Building Optimized Models in a few steps with AutoML
or: Optimized Machine Learning without the expertise
Today I'd like to introduce Bernhard Suhm who works as Product Manager for Machine Learning here at MathWorks. Prior to joining MathWorks Bernhard led analyst teams and developed methods applying analytics to optimizing the delivery of customer service in call centers. In today's post, Bernhard discusses how obtaining optimized machine learning models gets a lot easier and faster by applying AutoML. Instead of requiring significant machine learning expertise and following a lengthy iterative optimization process, AutoML delivers good models in a few steps.
Software requirements: Executing this script requires MATLAB version R2020a.
Contents
What is AutoML?
Building good machine learning models is an iterative process (as shown in the figure below). Achieving good performance requires significant effort: choosing a model (and then choosing a different model), identifying and extracting features, and even adding more or better training data.
Even experienced machine learning experts know it’s a lot of trial and error to finally arrive at a performant machine learning model.
Today, I’m going to show you how you can use AutoML to automate one (or all) of the following phases.
- Identifying features that have predictive power yet are not redundant
- Reducing the feature set to avoid overfitting and (if your application requires) fit the model on hardware with limited power and memory
- Selecting the best model and tune its hyperparameters
Figure 1 above shows a typical machine learning workflow. The orange boxes represent the steps we will automate with AutoML, and the following example will walk through the process of automating the feature extraction, model selection, hyperparameter tuning, and feature selection steps.
Example Application: A Human Activity Classifier
We'll demonstrate AutoML using the task of distinguishing what kind of activity you are doing based on data obtained from the accelerometer in your mobile device. For this example, we are trying to distinguish five activities: standing, sitting, walking upstairs vs downstairs vs straight. Figure 2 below shows thThe classifier is processing buffers of 128 samples, representing 2.56 seconds of activity, and windowing overlaps the signal by half that. We'll use a training set comprising of 25 subjects and 6873 observations, and a test set comprising of 5 subjects and about 600 observations.
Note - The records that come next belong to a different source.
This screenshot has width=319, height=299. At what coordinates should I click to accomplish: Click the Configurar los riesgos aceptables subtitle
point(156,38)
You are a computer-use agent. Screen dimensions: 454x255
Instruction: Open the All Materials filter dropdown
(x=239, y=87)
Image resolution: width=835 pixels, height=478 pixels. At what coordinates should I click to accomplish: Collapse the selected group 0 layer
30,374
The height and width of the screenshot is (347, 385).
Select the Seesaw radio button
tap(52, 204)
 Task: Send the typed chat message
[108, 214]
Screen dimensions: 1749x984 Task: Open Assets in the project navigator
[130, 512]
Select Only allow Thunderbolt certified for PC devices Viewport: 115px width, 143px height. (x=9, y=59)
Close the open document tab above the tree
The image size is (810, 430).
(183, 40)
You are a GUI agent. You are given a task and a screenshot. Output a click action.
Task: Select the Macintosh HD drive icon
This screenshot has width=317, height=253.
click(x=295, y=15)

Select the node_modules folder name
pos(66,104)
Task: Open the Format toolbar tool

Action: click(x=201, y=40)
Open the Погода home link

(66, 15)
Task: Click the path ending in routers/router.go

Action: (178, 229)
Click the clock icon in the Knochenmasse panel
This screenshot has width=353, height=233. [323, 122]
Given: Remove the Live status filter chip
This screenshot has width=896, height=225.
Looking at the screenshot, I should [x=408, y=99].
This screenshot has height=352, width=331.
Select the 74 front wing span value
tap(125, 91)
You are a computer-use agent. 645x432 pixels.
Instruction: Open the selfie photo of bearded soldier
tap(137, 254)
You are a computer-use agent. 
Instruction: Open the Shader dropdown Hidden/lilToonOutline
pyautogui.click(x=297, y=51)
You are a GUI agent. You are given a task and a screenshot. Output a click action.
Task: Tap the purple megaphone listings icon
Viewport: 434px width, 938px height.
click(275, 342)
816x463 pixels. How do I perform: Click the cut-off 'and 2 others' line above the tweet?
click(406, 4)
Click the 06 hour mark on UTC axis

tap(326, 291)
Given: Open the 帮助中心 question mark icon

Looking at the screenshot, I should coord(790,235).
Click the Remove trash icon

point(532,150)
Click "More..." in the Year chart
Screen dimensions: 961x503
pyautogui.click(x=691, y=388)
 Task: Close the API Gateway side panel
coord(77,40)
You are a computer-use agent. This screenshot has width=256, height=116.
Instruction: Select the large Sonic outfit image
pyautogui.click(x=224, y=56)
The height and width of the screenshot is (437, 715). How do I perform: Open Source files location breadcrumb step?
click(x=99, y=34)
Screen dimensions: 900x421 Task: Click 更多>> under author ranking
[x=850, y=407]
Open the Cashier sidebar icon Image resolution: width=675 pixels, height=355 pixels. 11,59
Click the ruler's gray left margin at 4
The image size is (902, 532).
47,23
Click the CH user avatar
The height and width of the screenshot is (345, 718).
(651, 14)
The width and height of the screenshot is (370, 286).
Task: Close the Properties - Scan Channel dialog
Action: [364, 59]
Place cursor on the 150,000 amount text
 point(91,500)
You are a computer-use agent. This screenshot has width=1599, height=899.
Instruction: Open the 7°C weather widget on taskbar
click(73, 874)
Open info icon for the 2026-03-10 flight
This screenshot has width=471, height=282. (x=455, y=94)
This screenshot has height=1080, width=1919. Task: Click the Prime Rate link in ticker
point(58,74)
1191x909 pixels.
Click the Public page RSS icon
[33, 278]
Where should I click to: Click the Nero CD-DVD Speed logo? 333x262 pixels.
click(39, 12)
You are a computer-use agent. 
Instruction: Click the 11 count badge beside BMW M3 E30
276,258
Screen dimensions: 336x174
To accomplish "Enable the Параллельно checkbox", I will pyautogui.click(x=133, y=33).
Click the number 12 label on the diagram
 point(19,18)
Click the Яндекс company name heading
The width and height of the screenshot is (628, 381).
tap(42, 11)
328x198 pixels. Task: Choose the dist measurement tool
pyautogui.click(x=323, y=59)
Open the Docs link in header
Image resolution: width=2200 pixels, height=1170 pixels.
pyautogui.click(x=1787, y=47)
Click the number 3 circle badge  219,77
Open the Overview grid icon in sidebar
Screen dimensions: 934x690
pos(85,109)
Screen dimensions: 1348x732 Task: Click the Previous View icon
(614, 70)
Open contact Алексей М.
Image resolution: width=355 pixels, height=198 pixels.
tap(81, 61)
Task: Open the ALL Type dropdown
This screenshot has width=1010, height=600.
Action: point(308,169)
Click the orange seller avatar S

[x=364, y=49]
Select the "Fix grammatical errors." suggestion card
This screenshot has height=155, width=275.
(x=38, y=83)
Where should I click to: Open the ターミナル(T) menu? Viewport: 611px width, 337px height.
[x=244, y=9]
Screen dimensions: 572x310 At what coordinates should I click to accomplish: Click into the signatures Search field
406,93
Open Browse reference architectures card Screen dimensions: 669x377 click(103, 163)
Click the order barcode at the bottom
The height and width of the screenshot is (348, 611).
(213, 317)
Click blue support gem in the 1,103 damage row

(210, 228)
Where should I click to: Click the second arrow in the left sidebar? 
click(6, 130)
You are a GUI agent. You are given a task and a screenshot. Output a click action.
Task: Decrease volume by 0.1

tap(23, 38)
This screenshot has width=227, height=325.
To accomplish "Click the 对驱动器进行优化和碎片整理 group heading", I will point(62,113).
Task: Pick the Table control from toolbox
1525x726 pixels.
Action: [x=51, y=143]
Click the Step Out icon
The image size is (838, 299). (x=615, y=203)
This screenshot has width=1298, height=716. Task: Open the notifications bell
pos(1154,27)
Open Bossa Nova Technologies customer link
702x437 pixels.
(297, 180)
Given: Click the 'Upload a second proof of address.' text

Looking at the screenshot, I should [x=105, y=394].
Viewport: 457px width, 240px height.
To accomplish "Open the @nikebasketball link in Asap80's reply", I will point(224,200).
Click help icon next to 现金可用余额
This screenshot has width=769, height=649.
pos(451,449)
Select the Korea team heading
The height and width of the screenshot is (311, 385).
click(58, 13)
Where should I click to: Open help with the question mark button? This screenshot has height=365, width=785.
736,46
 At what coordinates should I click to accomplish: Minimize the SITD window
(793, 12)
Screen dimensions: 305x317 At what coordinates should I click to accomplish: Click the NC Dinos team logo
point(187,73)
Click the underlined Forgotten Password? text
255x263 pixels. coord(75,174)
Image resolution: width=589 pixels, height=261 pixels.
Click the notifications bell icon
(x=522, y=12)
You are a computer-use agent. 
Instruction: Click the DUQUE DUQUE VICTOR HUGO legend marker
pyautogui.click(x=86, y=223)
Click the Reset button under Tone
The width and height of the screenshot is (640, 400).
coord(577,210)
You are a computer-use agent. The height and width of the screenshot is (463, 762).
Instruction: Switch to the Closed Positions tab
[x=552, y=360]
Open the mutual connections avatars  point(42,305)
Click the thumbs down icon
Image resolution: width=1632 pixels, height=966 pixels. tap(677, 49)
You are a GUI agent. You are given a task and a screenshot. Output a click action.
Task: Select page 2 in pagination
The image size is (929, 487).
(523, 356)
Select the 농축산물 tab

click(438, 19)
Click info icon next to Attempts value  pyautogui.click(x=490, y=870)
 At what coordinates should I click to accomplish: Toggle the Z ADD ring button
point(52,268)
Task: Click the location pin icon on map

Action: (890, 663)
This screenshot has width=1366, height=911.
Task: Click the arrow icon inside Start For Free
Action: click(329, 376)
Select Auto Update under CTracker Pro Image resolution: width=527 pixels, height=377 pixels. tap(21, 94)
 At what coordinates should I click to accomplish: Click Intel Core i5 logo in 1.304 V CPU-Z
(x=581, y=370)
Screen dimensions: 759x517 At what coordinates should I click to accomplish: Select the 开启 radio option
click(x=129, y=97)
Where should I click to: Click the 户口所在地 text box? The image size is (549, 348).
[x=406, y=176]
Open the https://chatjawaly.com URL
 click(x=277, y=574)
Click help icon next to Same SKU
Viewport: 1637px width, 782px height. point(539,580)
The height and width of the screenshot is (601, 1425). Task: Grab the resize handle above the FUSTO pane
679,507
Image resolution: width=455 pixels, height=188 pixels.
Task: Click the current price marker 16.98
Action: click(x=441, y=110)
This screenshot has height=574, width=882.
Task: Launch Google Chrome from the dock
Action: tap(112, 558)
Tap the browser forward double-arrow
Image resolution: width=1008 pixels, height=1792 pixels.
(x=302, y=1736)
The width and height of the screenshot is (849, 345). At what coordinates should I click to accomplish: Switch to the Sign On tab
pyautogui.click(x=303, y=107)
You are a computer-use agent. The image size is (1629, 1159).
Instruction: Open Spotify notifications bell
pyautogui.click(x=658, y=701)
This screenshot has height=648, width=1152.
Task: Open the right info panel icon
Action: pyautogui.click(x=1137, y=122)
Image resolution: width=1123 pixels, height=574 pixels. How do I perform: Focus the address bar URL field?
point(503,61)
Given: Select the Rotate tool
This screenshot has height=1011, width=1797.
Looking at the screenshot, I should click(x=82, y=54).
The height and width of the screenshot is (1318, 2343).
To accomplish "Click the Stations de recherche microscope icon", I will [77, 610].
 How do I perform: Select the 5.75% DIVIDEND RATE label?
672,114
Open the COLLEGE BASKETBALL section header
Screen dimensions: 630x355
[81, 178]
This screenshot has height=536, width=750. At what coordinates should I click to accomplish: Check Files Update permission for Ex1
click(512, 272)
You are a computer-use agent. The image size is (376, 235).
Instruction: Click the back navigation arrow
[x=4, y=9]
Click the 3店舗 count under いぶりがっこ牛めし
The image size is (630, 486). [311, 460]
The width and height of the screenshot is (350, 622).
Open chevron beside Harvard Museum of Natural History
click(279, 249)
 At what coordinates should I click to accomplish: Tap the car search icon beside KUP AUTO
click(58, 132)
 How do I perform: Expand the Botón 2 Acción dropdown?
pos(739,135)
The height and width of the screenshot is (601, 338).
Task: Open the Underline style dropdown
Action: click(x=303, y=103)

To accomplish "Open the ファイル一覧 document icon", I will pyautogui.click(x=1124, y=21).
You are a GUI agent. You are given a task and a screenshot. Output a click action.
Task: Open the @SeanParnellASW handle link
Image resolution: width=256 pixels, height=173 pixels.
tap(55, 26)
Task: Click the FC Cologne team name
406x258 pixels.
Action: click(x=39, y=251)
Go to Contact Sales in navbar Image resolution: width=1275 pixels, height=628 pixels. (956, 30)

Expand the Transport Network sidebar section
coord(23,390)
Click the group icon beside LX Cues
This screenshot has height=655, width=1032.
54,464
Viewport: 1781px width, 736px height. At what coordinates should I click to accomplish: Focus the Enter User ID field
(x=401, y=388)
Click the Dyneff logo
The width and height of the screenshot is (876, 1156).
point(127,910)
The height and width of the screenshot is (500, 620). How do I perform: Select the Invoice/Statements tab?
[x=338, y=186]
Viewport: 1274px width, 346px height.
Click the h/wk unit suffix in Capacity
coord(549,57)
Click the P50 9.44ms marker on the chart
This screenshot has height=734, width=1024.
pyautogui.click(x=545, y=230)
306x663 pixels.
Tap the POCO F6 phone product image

Let's first prepare our workshop and load the example data.
warning off; rng('default');
Load accelerometer data divided in training and test sets
load dataHumanActivity.mat
Get handle on number of samples
unbufferedCounts = groupcounts(unbufferedTrain,{'subject','activity'});
Now we are ready to discuss the three primarily steps of applying AutoML to signal and image data, and apply them to our human activity classification problem:
- Extract Initial features by applying Wavelet Scattering
- Automatically select a small subset of features
- Model selection and optimization
Step 1: Extract Initial Features Automatically by Applying Wavelet Scattering
Machine learning practitioners know obtaining good features can take a lot of time and be outright daunting for someone without the necessary domain knowledge, like with signal processing. AutoML provides feature generation methods that automatically extract high performing features from sensor and image data. One such method is Wavelet scattering which derives, with minimal configuration, low-variance features from signal (and image) data for use in machine learning and deep learning application.
You don't need to understand Wavelet scattering to successfully apply it, but in brief, Wavelets transform small deformations in the signal by separating the variations across different scales. For many natural signals, the wavelet transform also provides a sparse representation. It turns out the filters in the initial layers of fully trained deep networks resemble wavelet like filters. The wavelet scattering network represents such a set of pre-defined filters.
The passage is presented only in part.